The call comes as a new report, authored by the Better Care programme from Health Data Research UK (HDR UK) and the Health Foundation, warns that tackling the huge pressures currently faced by health and care services as a result of the COVID-19 pandemic and a period of significant underfunding will require action on multiple fronts, and with learning health systems a key part of the mix.
Learning health systems are approaches that enable iterative, data-driven improvements to health and care systems which draw on the increasing availability of both clinical and patient-generated data. They aim to give health and care services the tools to identify and solve problems from within, turning them into “engines of innovation and improvement”.
The report suggests the learning health system approach offers a more powerful and sustainable route to improving NHS efficiency than relying on short-term, high cost, external consultancy support or nation-wide improvement programmes which are not tailored to meet local and regional challenges and needs.
Given the challenges faced by health and care services, the authors warn learning health systems are essential to the NHS’s sustainability and shouldn’t be seen as a “nice to have”.
Alice Turnbull, National Programme Director, HDR UK, said:
“The UK health and care system is facing some of its most significant resource challenges in its history.
“The long-term impact of the COVID pandemic combined with the current economic crisis makes it even more urgent to embed approaches which deliver sustainable and effective improvements in care and position our NHS to meet future health needs.
“In many ways, healthcare has always been learning from practice. But recent advances in data and technology, coupled with the move towards increased collaboration and integration between services, presents new opportunities to improve care in a more systematic way.
“HDR UK is working to harness this opportunity by enabling a more integrated health data ecosystem that prioritises benefit to patients and the public.

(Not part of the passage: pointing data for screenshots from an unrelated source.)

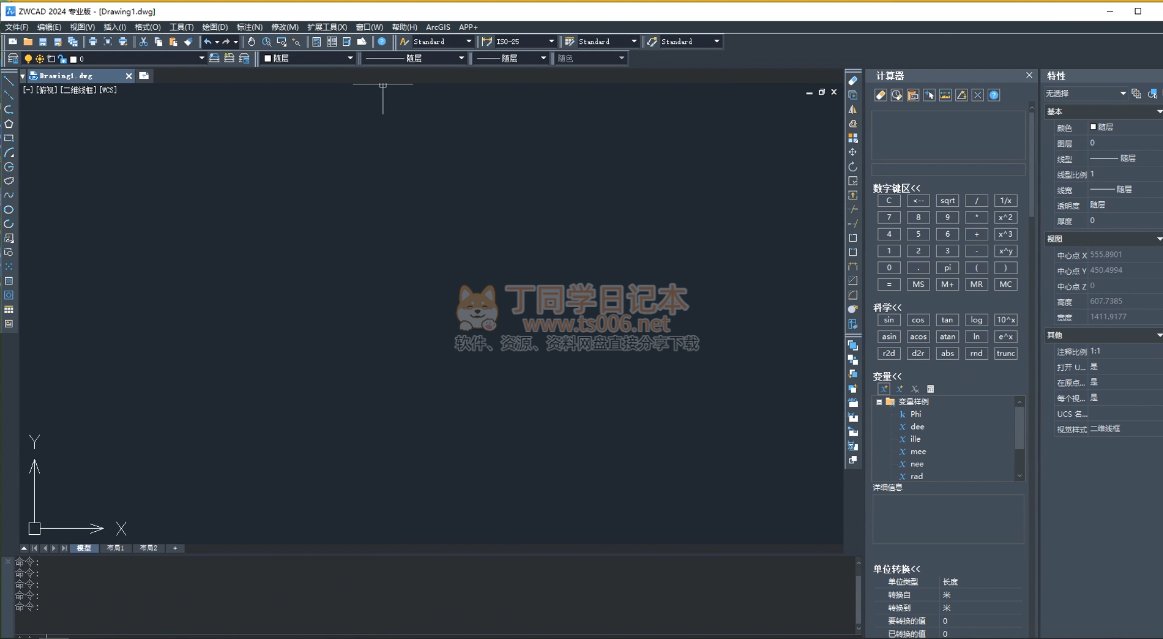Click the Undo arrow in top toolbar
Image resolution: width=1163 pixels, height=639 pixels.
point(208,42)
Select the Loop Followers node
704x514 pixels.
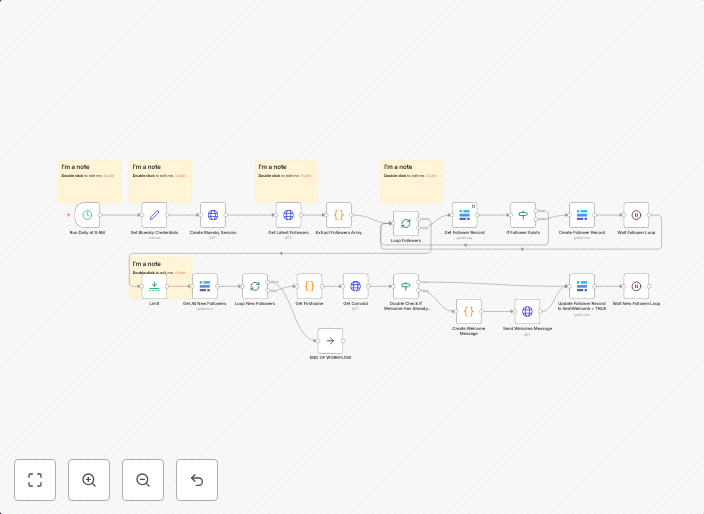click(405, 223)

This system is already enabling data-driven insights and technology to rapidly inform decision making across the health and care system but there is still a long way to go to ensure everyone, everywhere benefits from this approach.
“We hope that the recommendations presented in this report support the implementation of learning health systems across the UK and provide a route to help the national health service to negotiate the current challenges faced.”

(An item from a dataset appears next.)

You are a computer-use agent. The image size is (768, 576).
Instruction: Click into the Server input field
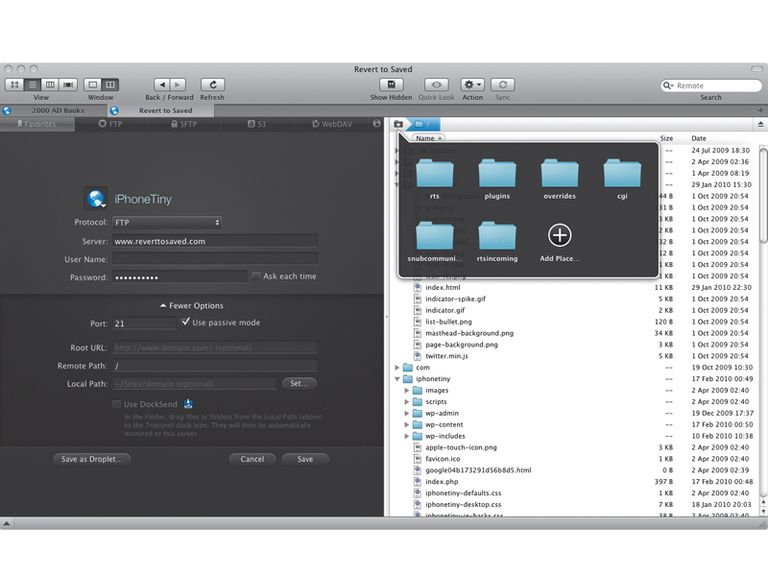point(215,241)

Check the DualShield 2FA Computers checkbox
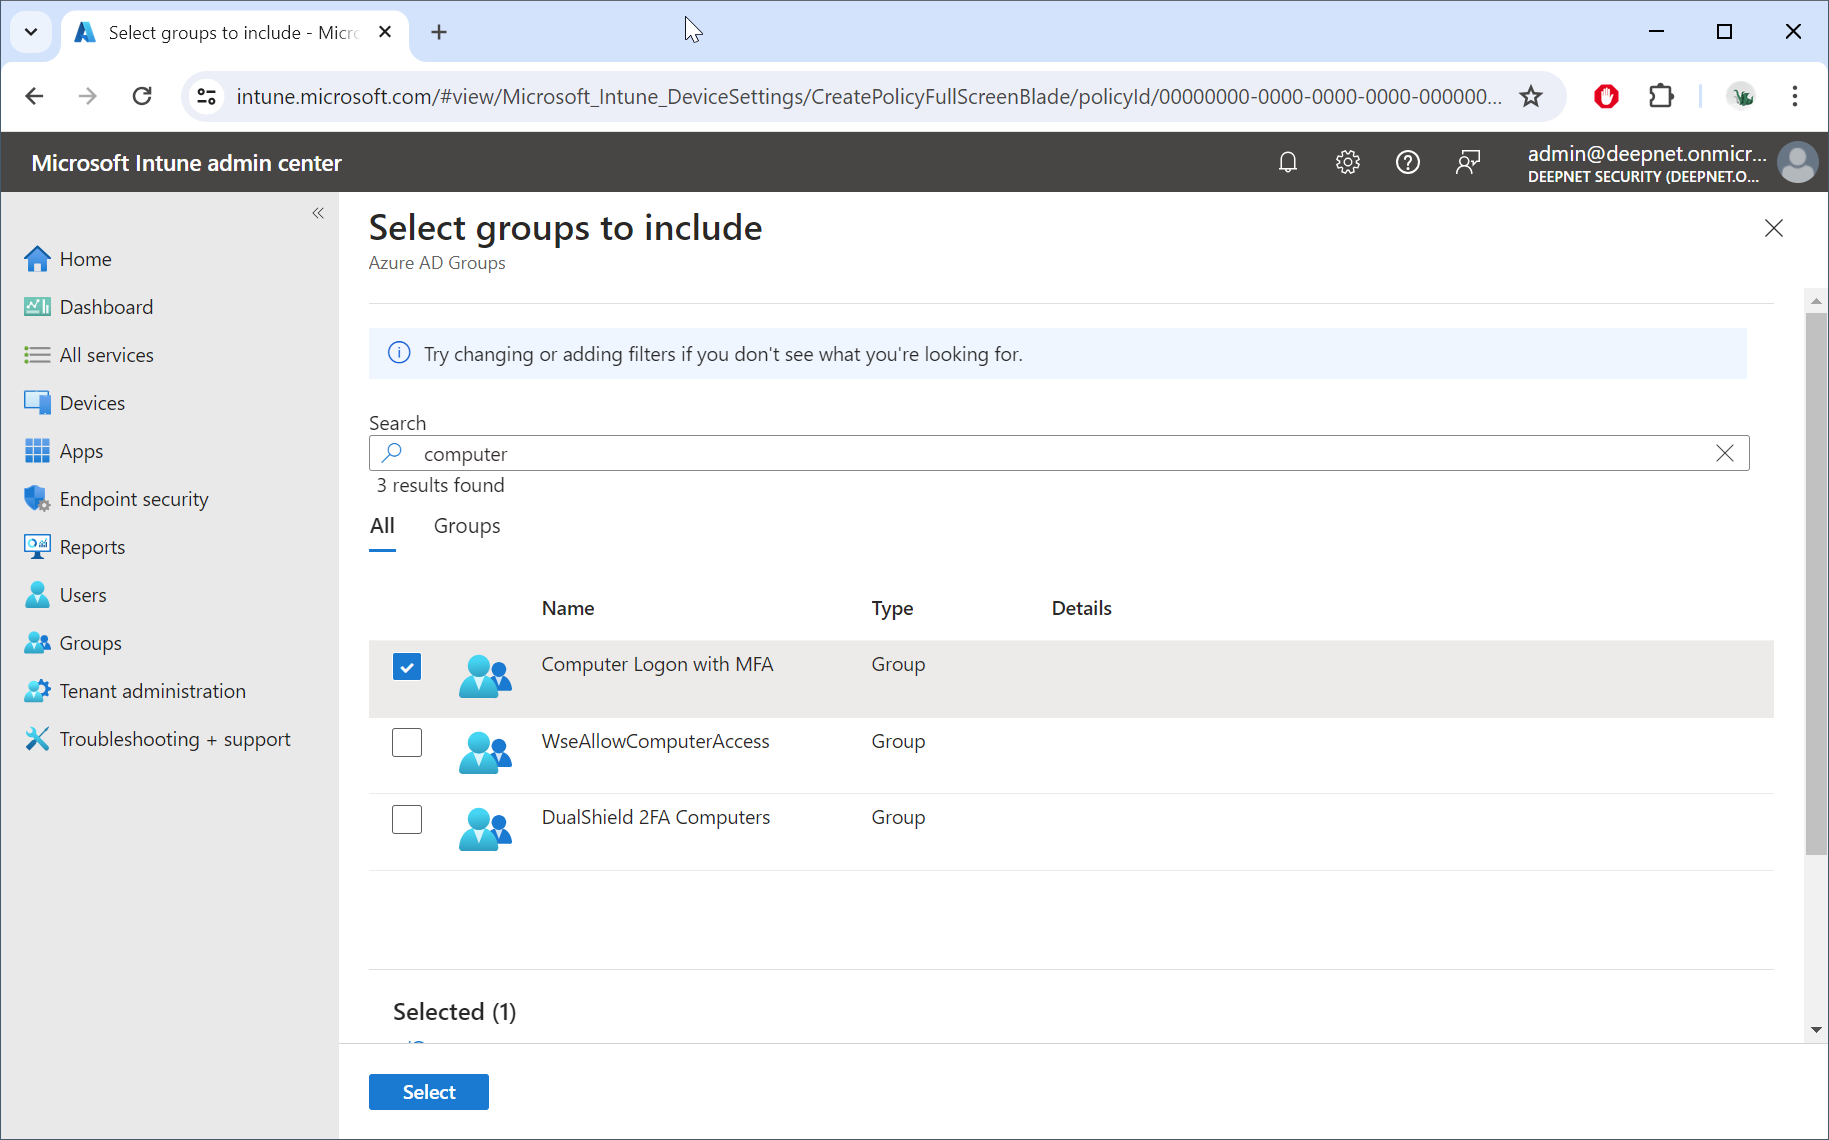click(x=407, y=819)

Despite their potential, the report reveals most providers and systems have not yet been able to capitalise on learning health systems, creating a large gap between their “promise and practice”.

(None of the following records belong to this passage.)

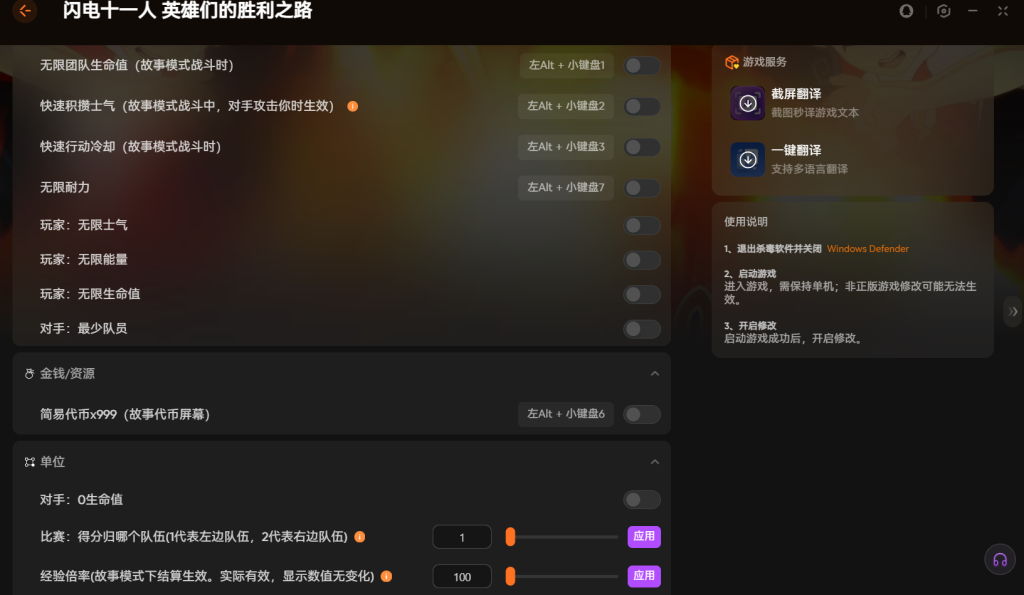The height and width of the screenshot is (595, 1024).
Task: Open the headset customer support icon
Action: point(999,559)
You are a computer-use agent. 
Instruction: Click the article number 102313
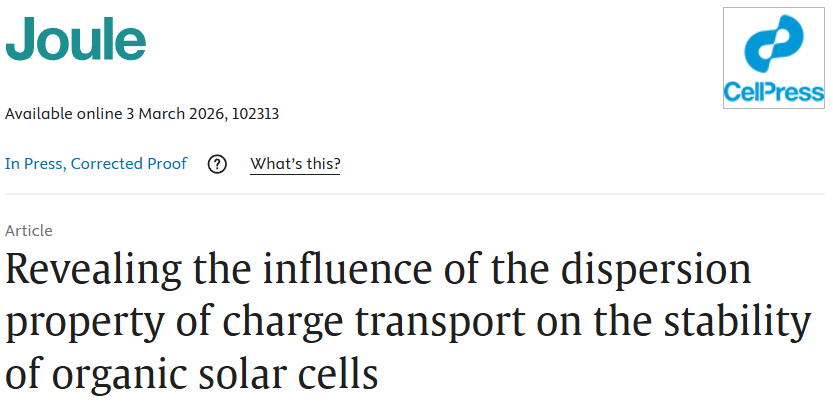coord(255,113)
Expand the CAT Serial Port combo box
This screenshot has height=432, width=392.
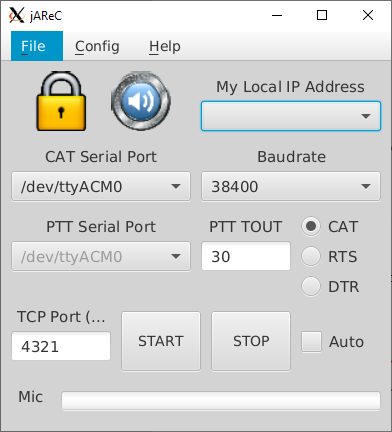(101, 186)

Based on interviews and a survey of over 100 stakeholders, the report provides evidence that a lack of data analytics expertise and the challenges of linking data across different sources are key barriers to implementing learning health systems.
In response, the authors highlight actions needed to increase data and analytical expertise through better training opportunities and career pathways, and providing long-term funding to support the development of mature digital capabilities.
It also presents 16 examples of how learning health systems have improved patient care, from Bluetooth-enabled nebulisers which have helped people with cystic fibrosis track their medication intake and shape their treatment plans, to data on the impact of taking magnesium sulphate as a pregnancy supplement which is believed to have prevented 48 cases of cerebral palsy between 2018 – 2021.
Tim Horton, Assistant Director (Insight & Analysis) at the Health Foundation said:
“The health and care system is under unprecedented pressure. A step change in providers’ capability to learn and improve is needed in order to find a sustainable route through COVID-19 recovery and to meet future health needs.
“Learning health systems can play a vital role here – capitalising on the increasing availability and potential of data and technology, to understand how to improve patient care, and translate this into practice.
“Policymakers, and those leading health and care services, can help create the conditions for learning health systems to flourish.
“Progress will be needed on a range of related issues, including data, digital maturity, improvement capability and culture, and in developing a clear vision for learning health systems and how they can improve health and care.
“Our report highlights eight areas where targeted action could support the development of learning health systems and help many more patients benefit from improved care.”